------ EXCERPTED RECORDS

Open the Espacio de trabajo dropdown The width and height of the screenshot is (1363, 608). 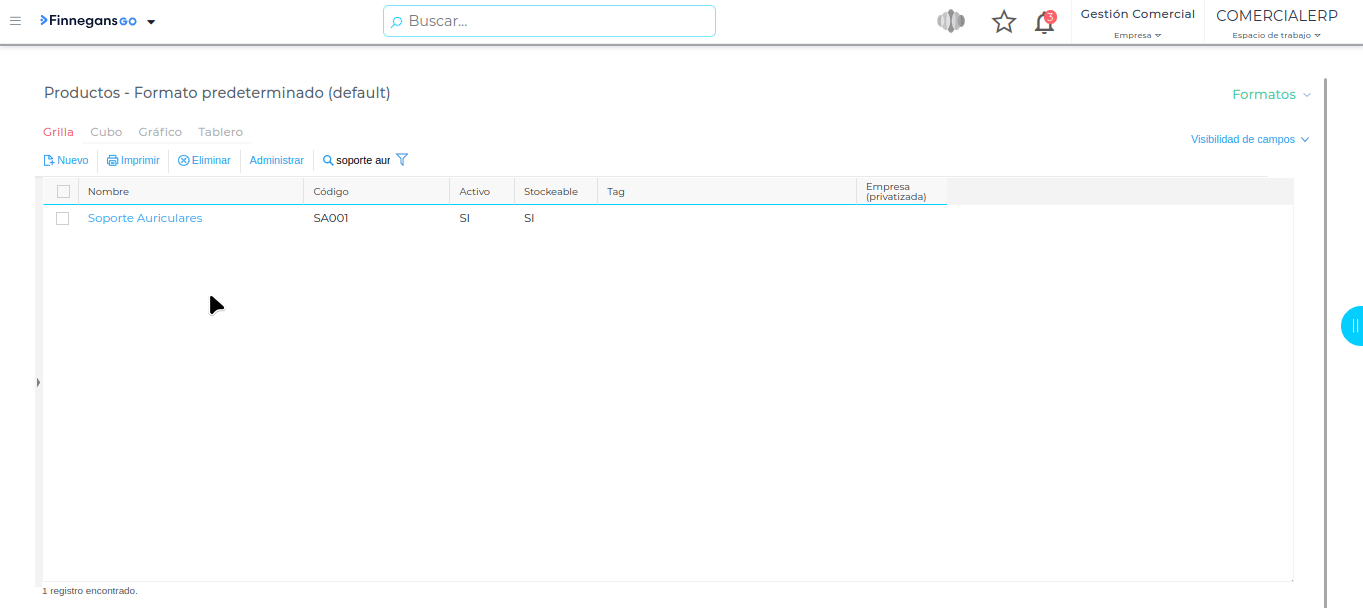coord(1276,35)
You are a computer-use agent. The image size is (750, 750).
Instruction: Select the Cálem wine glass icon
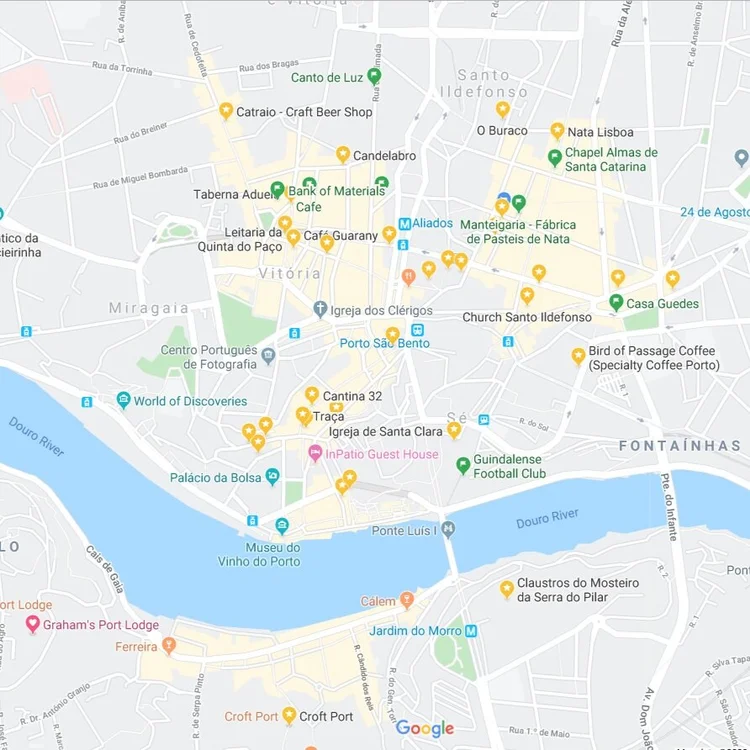pyautogui.click(x=407, y=600)
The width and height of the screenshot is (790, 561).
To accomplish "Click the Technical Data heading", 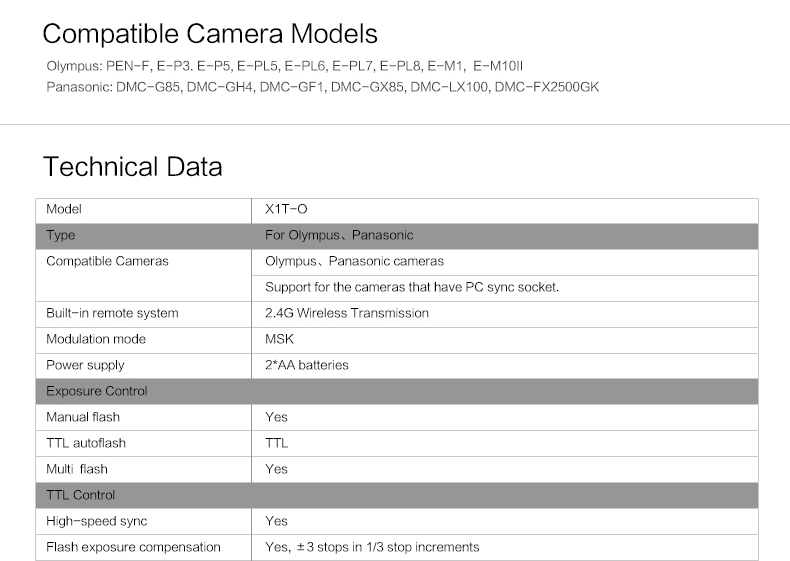I will pos(132,166).
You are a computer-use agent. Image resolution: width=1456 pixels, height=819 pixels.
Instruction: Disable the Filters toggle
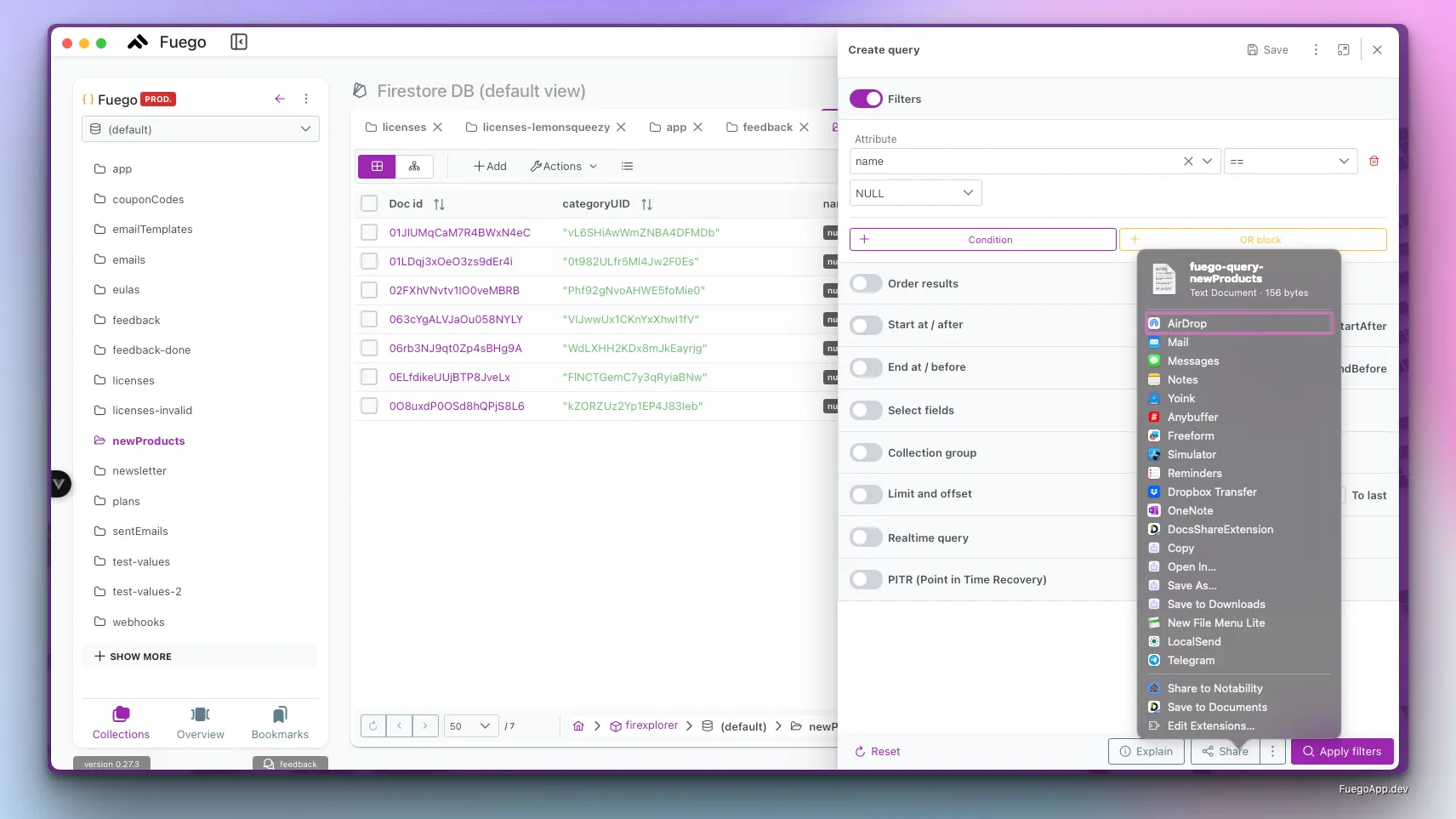[866, 99]
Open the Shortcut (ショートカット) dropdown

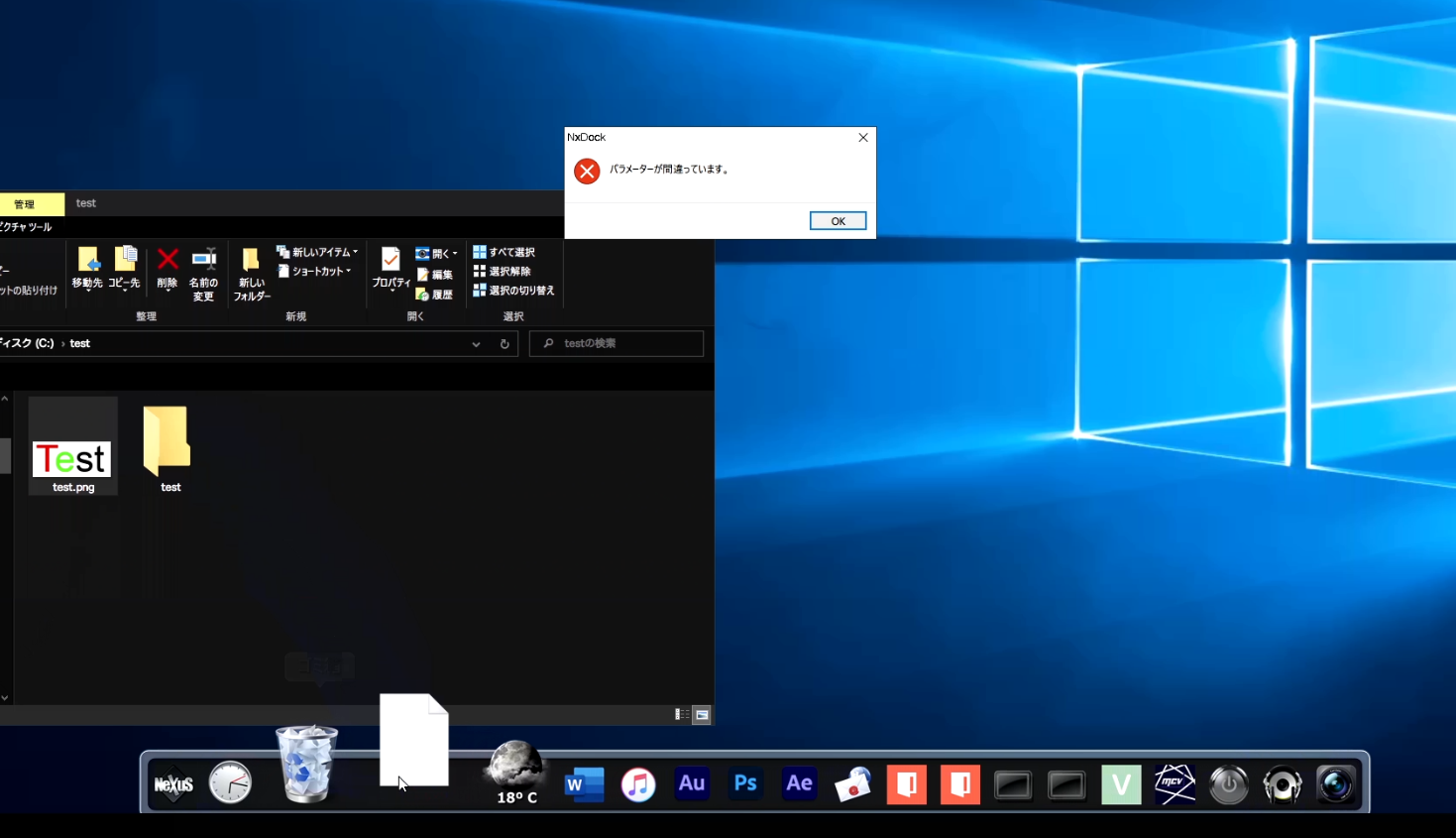315,271
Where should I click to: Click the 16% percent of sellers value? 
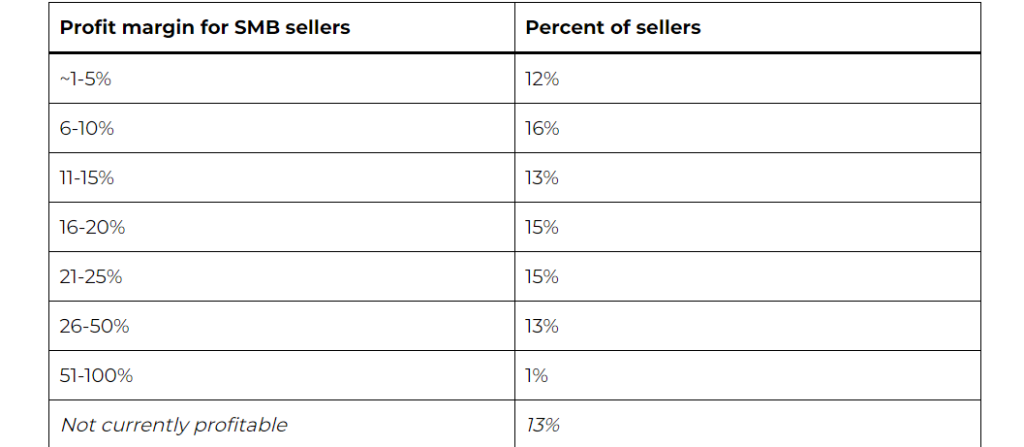542,129
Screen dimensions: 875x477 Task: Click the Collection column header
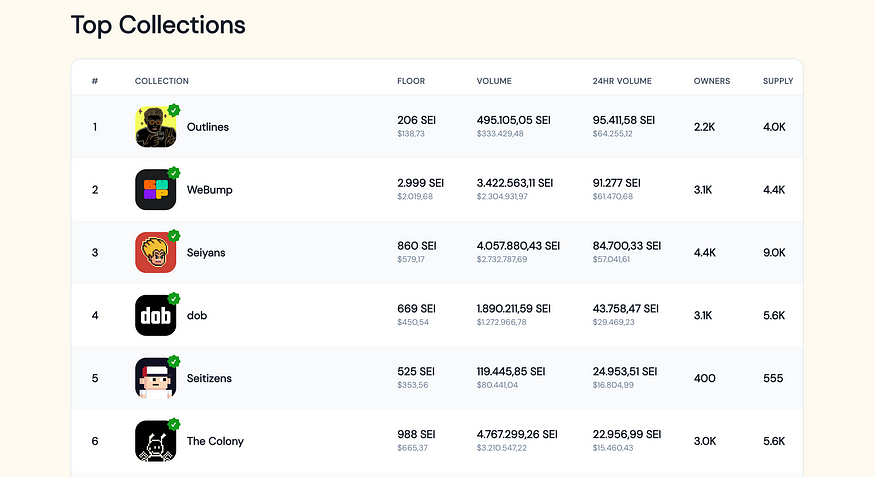click(162, 81)
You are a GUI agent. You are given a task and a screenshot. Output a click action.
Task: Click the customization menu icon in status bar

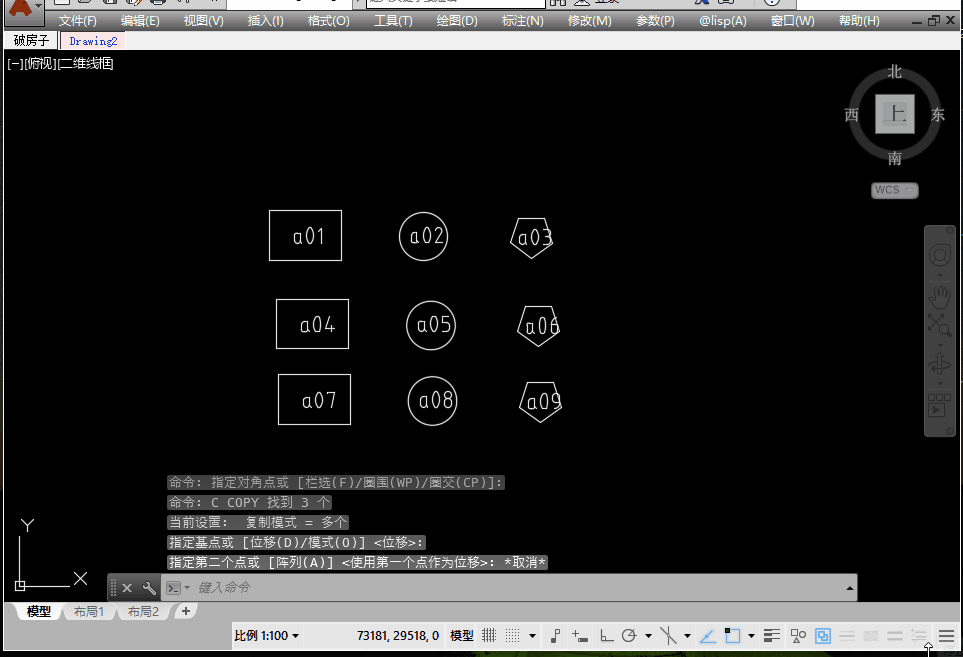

------------

THE TASK -
The expected answer is an exact copy of the lines from the one containing "You are a GUI" through the last line of the entries above, both included, without pictures.

RESULT BELOW -
You are a GUI agent. You are given a task and a screenshot. Output a click action.
Task: Click the customization menu icon in status bar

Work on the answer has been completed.